**LISTA DE TAREFAS**
a – Resuma em duas frases o texto sobre as sheela na gigs.
b – Repita o trecho do texto sobre as sheela na gigs entre "Um dos melhores" e "Herefordshire, na Inglaterra.", inclusive.
c – Prossiga com o texto sobre as sheela na gigs a partir do ponto em que ele termina.

──────── TRECHO DO DOCUMENTO

Na Irlanda está o maior número de Sheela na Gigs conhecidos. No livro The Sheela-na-Gigs of Ireland and Britain: The Divine Hag of the Christian Celts – An Illustrated Guide (Guia Ilustrado – A Divina Bruxa dos Celtas Cristãos), Jack Roberts e Joanne McMahon citam 101 exemplares localizados na Irlanda e apenas 45 na Grã-Bretanha, mas podem eles podem ser encontrados em toda a Europa ocidental e central.
Um dos melhores exemplares mais preservados se localiza na Round Tower em Rattoo, no Condado de Kerry na Irlanda. Outro bem conhecido pode ser visto em Kilpeck, em Herefordshire, na Inglaterra.
O que torna essas esculturas tão intrigantes é o fato de estarem predominantemente em edifícios religiosos medievais, como igrejas e locais monásticos. Estudiosos dizem que os entalhes protegem da morte e do mal. Outras figuras grotescas como gárgulas também são encontradas em igrejas por toda a Europa, sendo comum dizer que a sua presença afasta os espíritos malignos. São comuns sobre portas e janelas, para proteger a entrada do edifício contra maus espíritos.
O filósofo grego Plutarco (46 a 126 d.C) já dizia que os homens enxergavam a vagina de uma mulher como a própria redenção. A solução de muitos dos seus problemas. E não somente os sexuais. Os homens do primeiro século resolviam, ou acreditavam resolver, algumas situações apenas expondo a genitália feminina.
Acreditavam que por esta inusitada tática adquiriam boa sorte, além do poder de expulsar demônios, de espantar algum mal iminente ou fazer com que leões e ursos corressem sem atacá-los.
Em Rodel na Escócia | Crédito da foto
Acreditavam que diante de uma vagina exposta tornavam-se melhores guerreiros, melhores homens. Acreditavam, enfim, que diante de qualquer adversidade, levantar as saias de uma mulher era a melhor opção. O ato concedia-lhes poder e segurança.
A crendice passou de geração em geração e existiu, em algumas culturas, até o século 18. De qualquer maneira, a exposição da vagina era bem interpretada em diversas situações. É neste contexto que, acredita-se, estão inseridas algumas das muitas teorias em torno das sheela na gigs.
Quando essas esculturas chamaram a atenção pela primeira vez da comunidade científica séculos atrás, elas foram consideradas vulgares, repulsivas e sem nenhum interesse em se fazer um estudo mais sério sobre o assunto. Os clérigos ficaram embaraçados e mandaram tirar muitas delas das paredes das igrejas.
Os arqueólogos também as ignoraram, enquanto os museus as guardavam em caixas, longe das vistas do público. Foi apenas nas últimas décadas que os acadêmicos começaram a se interessar e a estudar tais esculturas inusitadas. Com o decorrer dos anos, a maioria das sheela na gigs foram destruídas pelos puritanos, que as consideravam obscenas e indecentes.

────────────────
──────── DADOS FORNECIDOS

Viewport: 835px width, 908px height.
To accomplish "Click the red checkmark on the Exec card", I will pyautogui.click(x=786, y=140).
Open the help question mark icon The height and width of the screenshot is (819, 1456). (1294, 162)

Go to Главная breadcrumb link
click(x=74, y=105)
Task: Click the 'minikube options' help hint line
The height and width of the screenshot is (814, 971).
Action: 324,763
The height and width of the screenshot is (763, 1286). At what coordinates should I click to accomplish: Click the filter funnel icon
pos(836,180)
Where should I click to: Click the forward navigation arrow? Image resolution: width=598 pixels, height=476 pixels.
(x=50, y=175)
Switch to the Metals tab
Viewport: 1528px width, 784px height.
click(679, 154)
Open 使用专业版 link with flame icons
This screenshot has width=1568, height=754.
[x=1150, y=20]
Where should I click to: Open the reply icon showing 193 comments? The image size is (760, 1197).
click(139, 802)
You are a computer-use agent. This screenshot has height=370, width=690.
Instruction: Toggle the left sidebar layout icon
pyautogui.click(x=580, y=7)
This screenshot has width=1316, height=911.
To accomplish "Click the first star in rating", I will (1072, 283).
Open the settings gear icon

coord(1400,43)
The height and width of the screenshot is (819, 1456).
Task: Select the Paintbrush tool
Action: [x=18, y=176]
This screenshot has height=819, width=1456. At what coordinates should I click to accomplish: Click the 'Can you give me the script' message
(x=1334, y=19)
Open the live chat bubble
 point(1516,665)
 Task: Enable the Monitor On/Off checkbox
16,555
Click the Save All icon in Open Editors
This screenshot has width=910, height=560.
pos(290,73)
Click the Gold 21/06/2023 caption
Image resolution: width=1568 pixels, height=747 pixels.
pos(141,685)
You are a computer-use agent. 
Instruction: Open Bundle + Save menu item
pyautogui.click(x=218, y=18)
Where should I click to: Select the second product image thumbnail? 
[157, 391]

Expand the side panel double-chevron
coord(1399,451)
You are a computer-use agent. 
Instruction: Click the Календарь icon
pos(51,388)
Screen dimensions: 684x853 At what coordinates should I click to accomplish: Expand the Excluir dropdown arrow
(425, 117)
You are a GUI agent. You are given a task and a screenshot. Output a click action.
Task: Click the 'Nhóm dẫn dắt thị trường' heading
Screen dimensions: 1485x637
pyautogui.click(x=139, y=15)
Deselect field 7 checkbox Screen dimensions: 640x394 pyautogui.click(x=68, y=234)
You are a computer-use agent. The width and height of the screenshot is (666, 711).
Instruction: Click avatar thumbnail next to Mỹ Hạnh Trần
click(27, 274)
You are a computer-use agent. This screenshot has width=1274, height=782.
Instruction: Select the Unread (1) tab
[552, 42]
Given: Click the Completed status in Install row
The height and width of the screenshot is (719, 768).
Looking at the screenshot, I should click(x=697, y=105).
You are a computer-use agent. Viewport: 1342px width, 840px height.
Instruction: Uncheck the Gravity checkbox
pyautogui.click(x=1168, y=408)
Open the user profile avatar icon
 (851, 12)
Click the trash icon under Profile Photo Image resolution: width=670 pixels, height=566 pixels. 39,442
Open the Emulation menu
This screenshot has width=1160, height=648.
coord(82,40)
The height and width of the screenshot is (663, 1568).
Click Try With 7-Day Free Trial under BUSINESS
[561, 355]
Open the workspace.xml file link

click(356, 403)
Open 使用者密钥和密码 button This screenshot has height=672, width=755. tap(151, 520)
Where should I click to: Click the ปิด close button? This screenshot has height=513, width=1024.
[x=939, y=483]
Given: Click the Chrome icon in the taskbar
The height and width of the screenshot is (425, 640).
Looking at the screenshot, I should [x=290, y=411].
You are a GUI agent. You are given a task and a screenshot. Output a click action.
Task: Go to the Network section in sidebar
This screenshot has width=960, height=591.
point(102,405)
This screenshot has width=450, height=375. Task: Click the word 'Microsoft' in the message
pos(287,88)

────────────────

**RESULTADOS**
a – A Irlanda reúne o maior número conhecido de sheela na gigs, esculturas encontradas sobretudo em edifícios religiosos medievais e que, segundo estudiosos, protegem da morte e do mal. Por muito tempo consideradas vulgares e ignoradas, e em sua maioria destruídas pelos puritanos, elas só passaram a ser estudadas por acadêmicos nas últimas décadas.

b –
Um dos melhores exemplares mais preservados se localiza na Round Tower em Rattoo, no Condado de Kerry na Irlanda. Outro bem conhecido pode ser visto em Kilpeck, em Herefordshire, na Inglaterra.

c –
Apesar das inúmeras teorias, sua origem e significado continuam sendo um mistério. Enquanto os sheela na gigs parecem ser de natureza erótica, eles são provavelmente símbolos pagãos de fertilidade ou avisos contra a luxúria. Na arte românica do período medieval, a luxúria era frequentemente retratada como uma mulher nua com cobras e sapos comendo seus seios e órgãos genitais.
Os edifícios de igrejas ao longo de muitas rotas de peregrinação representavam uma variedade de figuras exibicionistas, tanto masculinas como femininas, para alertar os fiéis sobre os perigos do pecado da luxúria. A ênfase estava sempre na genitália, que eram feitas de maneira desproporcional. Essas esculturas exibicionistas femininas românicas poderiam ter dado origem as sheela na gigs.
Um ponto de vista sustentado por Anthony Weir e James Jerman, é que as Sheelas foram talhadas pela primeira vez, no século 11 na França e na Espanha, e só mais tarde foram instaladas na Grã-Bretanha e Irlanda, em meados do século 12.
Eamonn Kelly, conservador de antiguidades irlandesas do Museu Nacional da Irlanda em Dublin, descreve em seu livro Sheela-na-gigs: origins and functions sobre a distribuição das sheelas na Irlanda para apoiar a teoria de Weir e Jerman: quase todas as sheelas conservadas in situ estão em regiões conquistadas pelos anglonormandos (século 12), enquanto nas zonas que permaneceram “irlandesas nativas” aparecem só umas poucas.
Weir e Jerman também argumentam em Images of Lust que a sua localização nas igrejas e a sua imagem grotesca sugerem que foram usadas para representar a luxúria feminina como horrível e pecaminosamente corrompedora. A expressão de algumas esculturas é assustadora, com certa deformação facial, ou um sorriso demente, dando uma sensação desconfortável para quem as observa.
A origem do nome, sheela na gigs também é um mistério. De acordo com Jørgen Andersen – cujo livro The Witch on the Wall (A Bruxa na Parede), publicado em 1977, foi o primeiro livro sério a tratar sobre essas esculturas – o nome vem da frase irlandesa Sighle na gCíoch, que significa “a velha bruxa dos seios“, ou Síla-na Giob, que significa “velha agachada“.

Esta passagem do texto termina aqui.